Regarding the causes of this Palestinian blood fetish, Western news organizations have resorted to familiar tropes. Palestinians have despaired at the results of the peace process—never mind that Palestinian President Mahmoud Abbas just declared the Oslo Accords null and void. Israeli politicians want to allow Jews to pray atop the Temple Mount—never mind that Benjamin Netanyahu denies it and has barred Israeli politicians from visiting the site. There’s always the hoary “cycle of violence” formula that holds nobody and everybody accountable at one and the same time.

Left out of most of these stories is some sense of what Palestinian leaders have to say. As in these nuggets from a speech Mr. Abbas gave last month: “Al Aqsa Mosque is ours. They [Jews] have no right to defile it with their filthy feet.” And: “We bless every drop of blood spilled for Jerusalem, which is clean and pure blood, blood spilled for Allah.”

Then there is the goading of the Muslim clergy. “Brothers, this is why we recall today what Allah did to the Jews,” one Gaza imam said Friday in a recorded address, translated by the invaluable Middle East Media Research Institute, or Memri. “Today, we realize why the Jews build walls. They do not do this to stop missiles but to prevent the slitting of their throats.”

Then, brandishing a six-inch knife, he added: “My brother in the West Bank: Stab!”

Imagine if a white minister in, say, South Carolina preached this way about African-Americans, knife and all: Would the news media be supine in reporting it? Would we get “both sides” journalism of the kind that is pro forma when it comes to Israelis and Palestinians, with lengthy pieces explaining—and implicitly justifying—the minister’s sundry grievances, his sense that his country has been stolen from him?

And would this be supplemented by the usual fake math of moral opprobrium, which is the stock-in-trade of reporters covering the Israeli-Palestinian conflict? In the Middle East version, a higher Palestinian death toll suggests greater Israeli culpability. (Perhaps Israeli paramedics should stop treating stabbing victims to help even the score.) In a U.S. version, should the higher incidence of black-on-white crime be cited to “balance” stories about white supremacists?

Didn’t think so.

Treatises have been written about the media’s mind-set when it comes to telling the story of Israel. We’ll leave that aside for now. The significant question is why so many Palestinians have been seized by their present blood lust—by a communal psychosis in which plunging knives into the necks of Jewish women, children, soldiers and civilians is seen as a religious and patriotic duty, a moral fulfillment. Despair at the state of the peace process, or the economy? Please. It’s time to stop furnishing Palestinians with the excuses they barely bother making for themselves.

Above all, it’s time to give hatred its due.

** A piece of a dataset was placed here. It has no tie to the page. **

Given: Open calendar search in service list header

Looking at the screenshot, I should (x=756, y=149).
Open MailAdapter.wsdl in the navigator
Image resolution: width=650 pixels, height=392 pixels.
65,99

We understand its explanatory power when it comes to American slavery, or the Holocaust. We understand it especially when it is the hatred of the powerful against the weak. Yet we fail to see it when the hatred disturbs comforting fictions about all people being basically good, or wanting the same things for their children, or being capable of empathy.

Today in Israel, Palestinians are in the midst of a campaign to knife Jews to death, one at a time. This is psychotic. It is evil. To call it anything less is to serve as an apologist, and an accomplice.